Caesium-137: Caesium-137 or radiocaesium is a radiological by-product that is formed when f weapons-grade radioactive substances are manufactured, specifically Uranium-235 ("Dictionary of radiation," 2011). The effects of exposure to Cs-137 on human health are of greater concern because the energy released can damage living cells significantly. Beta particles and gamma rays are emitted by Cs-137 that disrupt cellular function and cause tissue damage (Coggle, 1986). Cs-137 can be reduced by removing outer clothing and external contamination can be washed off ("Cesium-137 (cs 137)," 2007). In case of Cs-137 contamination, fecal excretion can be accelerated by using Prussian blue, or lavage and purgatives (Ansari, 2007). Cs-137 can be used in the form of an explosive RDD, such as a dirty bomb (White, 2007).

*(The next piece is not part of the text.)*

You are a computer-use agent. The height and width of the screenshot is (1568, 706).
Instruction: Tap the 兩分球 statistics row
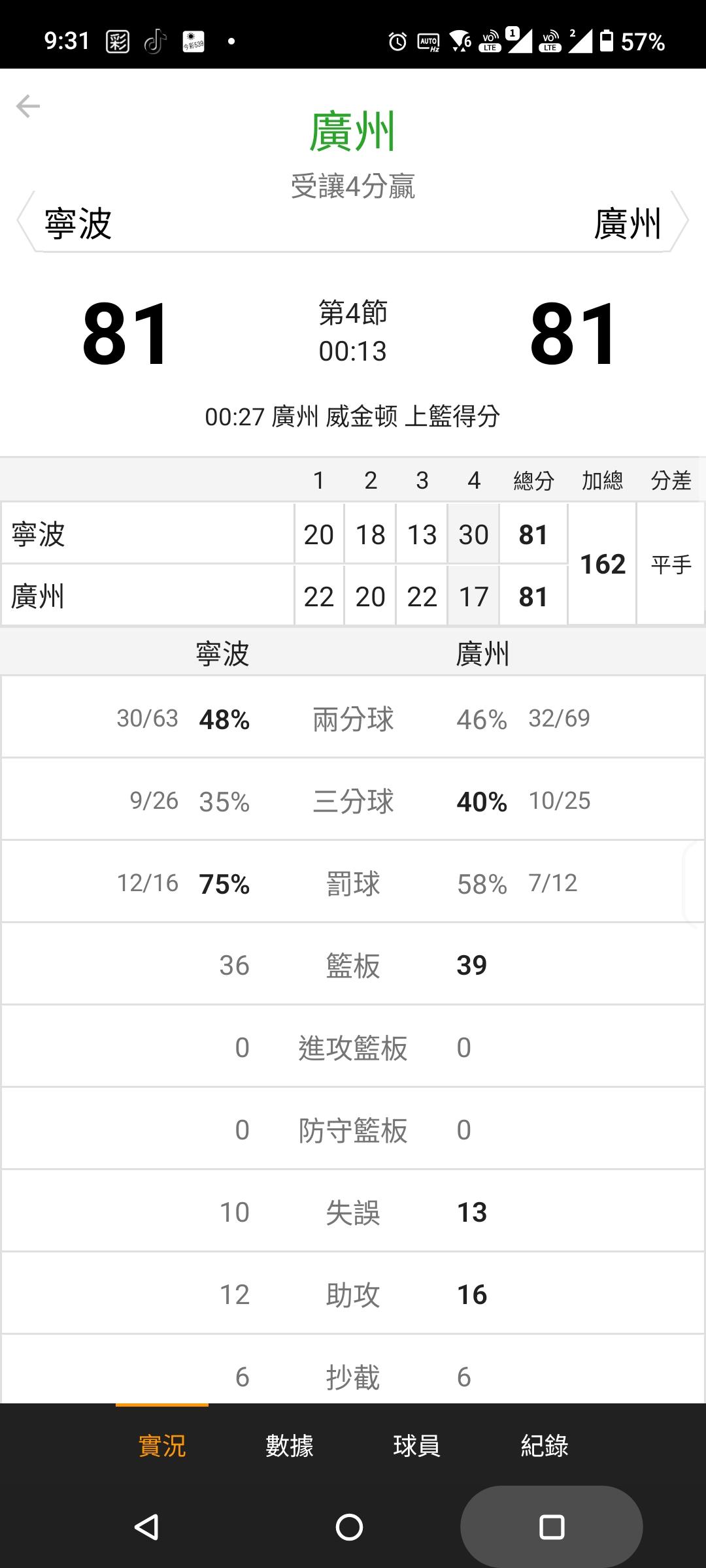pos(352,719)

Decontamination is a combination of cleansing and disinfection of the human body in case of contamination by dangerous chemical, biological or radiological agents. In most situations involving contamination, the process of decontamination is carried out in four stages. In the first stage, individuals who are believed to be contaminated are taken to different decontamination pods, tents or trailers according to their gender. In the second stage they enter a strip-down room in the pod, tent or trailer they remove their clothes that might possibly be contaminated. In the third stage they are showered in a special wash-down room. In the fourth stage they go to a drying room where they are dried and either a white Tyvek or cleaning is issued to them (SBCCOM, 2000).
Incidents involving potential risk of hazardous contamination can take place anywhere, at any time; this is why different factors have to be considered during the decontamination process under different circumstances. For instance, in case of a contamination incident during the winter, providing warm showers and blankets is a very basic, initial consideration that should be kept in mind, especially for the elderly and children since they are at a higher risk of hypothermia (SBCCOM, 2002). It is quite normal to have infants present on the scene of a contamination incident and they must be decontaminated as well. Infants get to get slippery when wet, so getting them through the process of decontamination safely must be taken into consideration, maybe by using car seats, plastic buckets and/or stretchers ("Section 8 -," ).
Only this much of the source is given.